Je suis heureuse d'inaugurer avec vous cette exposition très particulière. Particulière parce qu'au-delà de l'intérêt artistique évident des pièces qu'elle rassemble, elle remplit une mission essentielle, tout simplement un devoir de mémoire.
Ces tableaux nous renvoient au chapitre le plus sombre de notre histoire, celui des tourments de la seconde guerre mondiale. Ils nous racontent le pillage des richesses artistiques d'un pays, planifié par les nazis bien avant le début des hostilités, la traque des collections exceptionnelles des grands amateurs d'art et galeristes français, juifs pour beaucoup d'entre eux. Ce sont des dizaines de milliers d'objets d'art qui pendant près de 4 ans, sont passés de la France à l'Allemagne, parfois par trains entiers. Objets d'art le plus souvent volés, ou bien saisis via des ventes forcées. Ces actions, si elles ne sont bien sûr pas comparables aux tragédies humaines évoquées puissamment au mémorial de Yad Vachem que j'ai visité cet après-midi, témoignent aussi d'un véritable crime contre les hommes : piller et spolier des oeuvres d'art, n'est-ce pas voler une part de la mémoire et même un peu de l'âme d'une nation ?
Et ces tableaux que vous voyons aujourd'hui sont aussi le signe tangible et émouvant de l'absence. Absence d'un propriétaire à qui les restituer, mais aussi de toute une famille, de tout descendant, proche ou lointain. Ces tableaux sont comme des appels qui restent sans réponse, et c'est, je le crois, ce qui rend cette exposition si singulière.

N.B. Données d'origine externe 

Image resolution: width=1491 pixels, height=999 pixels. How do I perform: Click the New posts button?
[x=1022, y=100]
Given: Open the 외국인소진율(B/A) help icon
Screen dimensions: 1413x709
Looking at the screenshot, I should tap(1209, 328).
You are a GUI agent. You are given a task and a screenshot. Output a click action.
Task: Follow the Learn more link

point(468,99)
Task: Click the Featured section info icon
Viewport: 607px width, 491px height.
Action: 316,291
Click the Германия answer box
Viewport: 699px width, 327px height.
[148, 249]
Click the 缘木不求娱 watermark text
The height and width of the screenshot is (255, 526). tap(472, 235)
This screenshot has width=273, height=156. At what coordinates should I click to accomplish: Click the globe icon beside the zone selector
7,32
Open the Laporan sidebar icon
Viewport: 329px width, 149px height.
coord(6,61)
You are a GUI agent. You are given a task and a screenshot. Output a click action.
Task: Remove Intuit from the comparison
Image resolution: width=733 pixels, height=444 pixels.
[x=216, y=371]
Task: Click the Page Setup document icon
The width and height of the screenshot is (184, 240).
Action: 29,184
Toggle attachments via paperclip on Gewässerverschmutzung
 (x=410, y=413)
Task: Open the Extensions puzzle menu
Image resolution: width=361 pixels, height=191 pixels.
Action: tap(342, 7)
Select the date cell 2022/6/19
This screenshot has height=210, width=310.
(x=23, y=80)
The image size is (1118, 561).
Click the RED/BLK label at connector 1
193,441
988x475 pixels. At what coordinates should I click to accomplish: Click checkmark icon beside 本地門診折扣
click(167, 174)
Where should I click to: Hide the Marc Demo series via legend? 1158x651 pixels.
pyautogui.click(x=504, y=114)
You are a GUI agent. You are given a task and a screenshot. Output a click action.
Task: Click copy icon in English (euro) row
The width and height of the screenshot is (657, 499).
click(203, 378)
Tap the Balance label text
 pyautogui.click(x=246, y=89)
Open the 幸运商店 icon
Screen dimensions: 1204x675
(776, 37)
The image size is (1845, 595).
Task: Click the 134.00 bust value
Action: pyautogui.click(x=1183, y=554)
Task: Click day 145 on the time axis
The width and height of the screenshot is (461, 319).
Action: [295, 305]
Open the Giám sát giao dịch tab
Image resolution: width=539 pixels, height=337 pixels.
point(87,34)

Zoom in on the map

Mais ces tableaux nous racontent également les efforts constants, et heureusement souvent fructueux, de la France pour rechercher et retrouver leurs propriétaires légitimes.
A la fin de la guerre, la France récupéra en Allemagne environ 60 000 biens culturels qu'elle rapatria sur son territoire et entama leur restitution. Avant même la fin du conflit, dès 1943, la France libre et le gouvernement provisoire du Général de Gaulle avaient affirmé clairement cette restitution comme un principe.
Ainsi, sur les 60 000 oeuvres revenues, 45 000 furent rendues à leurs propriétaires ou à leurs ayant-droits. Mais les circonstances de la guerre, les vols, les ventes forcées qui n'ont pas laissé de traces, ou encore la destruction des archives furent autant d'obstacles à l'identification de tous les propriétaires.
Parmi les 15 000 oeuvres qui n'avaient pas été réclamées, 13 000 pièces ne présentaient pas d'intérêt artistique particulier et furent vendues. Le produit de cette vente fut affecté à la réparation des dommages de guerre.
Les quelque 2000 oeuvres dont la valeur artistique était réelle furent placées sous la responsabilité du ministère des Affaires étrangères et confiées à la garde des musées de France. J'insiste bien sur la notion de garde. Ces oeuvres n'ont jamais été intégrées à nos collections nationales. Les musées de France ont eu pour mission de les accueillir et de les conserver jusqu'à ce que des éléments d'information nouveaux permettent leur restitution. Et quel que soit le temps que prennent les recherches. Car l'action en revendication est par nature imprescriptible.
Ces oeuvres ont été exposées au château de Compiègne de 1950 à 1954. Elles ont ensuite été réparties dans différents musées à travers tout le territoire français pour être présentées au public. Elles ont ainsi, pour reprendre l'expression de la mission d'étude sur la spoliation des Juifs de France, « contribué utilement à la poursuite d'un double objectif de restitution et de pédagogie ».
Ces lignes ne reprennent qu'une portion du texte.